Type something and hit enter

ads here
On
advertise here

I have a family member with close to $1m in assets with a financial planner. She doesn’t know what she’s doing but made some great bets with her heart like 20 years ago (chipotle, Panera, apple). She moved to a financial planner a few years ago, before Panera was purchased and went private.

She came to me confused about her CFPs latest statement and asked me to help her understand it. I quickly realized it was all the same individual stocks she had purchased and almost $200k in cash, which I determined was from the sale of Panera. She’s been paying for a CFP to “help manager her retirement”, but I found that the CFP has been charging a hair over 1% annually to do literally nothing.

I’m going with her tomorrow to meet with the CFP and fire her ideally, but is it unreasonable to threaten reports to SEC/CFP board and demand fees returned? My family member came to her in a vulnerable time (post divorce) and trusted her to help, but she’s done literally nothing.

She is officially a CFP, works for a firm (Woodbury Financial), and charges like 1.35%. She gave my family member a survey at the onset (risk tolerance, etc… family member said low risk tolerance….) and said she would help aggregate accounts and handle things. She did aggregate accounts but has made literally 0 transactions for over 25-30k in fees.
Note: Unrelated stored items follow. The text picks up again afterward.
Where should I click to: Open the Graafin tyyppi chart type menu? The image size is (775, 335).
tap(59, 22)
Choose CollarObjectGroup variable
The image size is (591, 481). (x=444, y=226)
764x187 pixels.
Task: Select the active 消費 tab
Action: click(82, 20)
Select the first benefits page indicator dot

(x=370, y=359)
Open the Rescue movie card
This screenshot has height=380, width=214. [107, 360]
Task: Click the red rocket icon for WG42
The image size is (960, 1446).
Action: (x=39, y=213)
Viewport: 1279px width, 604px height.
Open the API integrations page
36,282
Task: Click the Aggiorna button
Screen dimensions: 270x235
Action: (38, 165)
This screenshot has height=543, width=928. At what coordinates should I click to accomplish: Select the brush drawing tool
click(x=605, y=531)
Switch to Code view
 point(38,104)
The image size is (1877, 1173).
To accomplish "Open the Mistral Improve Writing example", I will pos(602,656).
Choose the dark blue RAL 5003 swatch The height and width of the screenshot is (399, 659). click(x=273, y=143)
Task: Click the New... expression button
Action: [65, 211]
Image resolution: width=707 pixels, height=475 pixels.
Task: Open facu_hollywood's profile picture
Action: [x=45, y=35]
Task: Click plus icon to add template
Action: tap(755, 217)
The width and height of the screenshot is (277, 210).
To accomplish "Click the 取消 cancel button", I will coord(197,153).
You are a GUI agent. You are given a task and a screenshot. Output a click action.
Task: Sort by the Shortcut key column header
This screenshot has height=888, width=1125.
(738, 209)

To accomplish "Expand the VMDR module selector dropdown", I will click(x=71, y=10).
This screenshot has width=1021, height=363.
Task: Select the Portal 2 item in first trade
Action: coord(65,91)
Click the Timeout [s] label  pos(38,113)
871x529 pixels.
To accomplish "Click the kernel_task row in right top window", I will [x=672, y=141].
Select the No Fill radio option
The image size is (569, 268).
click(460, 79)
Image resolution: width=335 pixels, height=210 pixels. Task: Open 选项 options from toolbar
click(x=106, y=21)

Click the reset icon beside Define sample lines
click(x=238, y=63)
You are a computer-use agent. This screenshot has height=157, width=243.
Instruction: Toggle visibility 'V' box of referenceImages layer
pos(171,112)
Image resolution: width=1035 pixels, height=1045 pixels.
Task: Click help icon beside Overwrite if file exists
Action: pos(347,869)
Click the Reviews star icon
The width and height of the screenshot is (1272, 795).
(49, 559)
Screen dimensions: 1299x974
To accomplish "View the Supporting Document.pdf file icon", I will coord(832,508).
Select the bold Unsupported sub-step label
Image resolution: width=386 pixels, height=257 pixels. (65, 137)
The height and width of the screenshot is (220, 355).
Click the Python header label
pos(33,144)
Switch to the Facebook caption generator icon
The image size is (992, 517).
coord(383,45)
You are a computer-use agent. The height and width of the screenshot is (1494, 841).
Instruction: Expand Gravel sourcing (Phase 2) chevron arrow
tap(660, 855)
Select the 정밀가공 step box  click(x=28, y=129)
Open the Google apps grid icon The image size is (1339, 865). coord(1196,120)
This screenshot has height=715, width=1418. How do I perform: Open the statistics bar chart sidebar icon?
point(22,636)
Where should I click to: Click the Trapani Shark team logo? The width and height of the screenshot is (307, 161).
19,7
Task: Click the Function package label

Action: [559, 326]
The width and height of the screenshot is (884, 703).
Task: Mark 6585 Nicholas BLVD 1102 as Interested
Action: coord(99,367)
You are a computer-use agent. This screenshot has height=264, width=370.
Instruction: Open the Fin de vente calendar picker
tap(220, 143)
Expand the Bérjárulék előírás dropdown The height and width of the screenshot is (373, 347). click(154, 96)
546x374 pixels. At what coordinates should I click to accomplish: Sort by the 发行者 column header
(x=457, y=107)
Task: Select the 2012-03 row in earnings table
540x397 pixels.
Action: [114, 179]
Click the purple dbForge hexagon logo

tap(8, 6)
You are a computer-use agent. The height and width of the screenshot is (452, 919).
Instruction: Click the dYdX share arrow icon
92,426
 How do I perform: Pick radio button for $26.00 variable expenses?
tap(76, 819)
I’m personally appalled, but is this SEC/CFP complaint worthy?

My intention is to help manage the money, it’s a mix of tax advantaged and brokerage accounts, would like to move into S&P 500 mutual funds. She has 5-10 years til retirement. I expect she’ll have a significant tax burden to move the brokerage accounts to S&P but she understood that and thinks the diversification makes sense.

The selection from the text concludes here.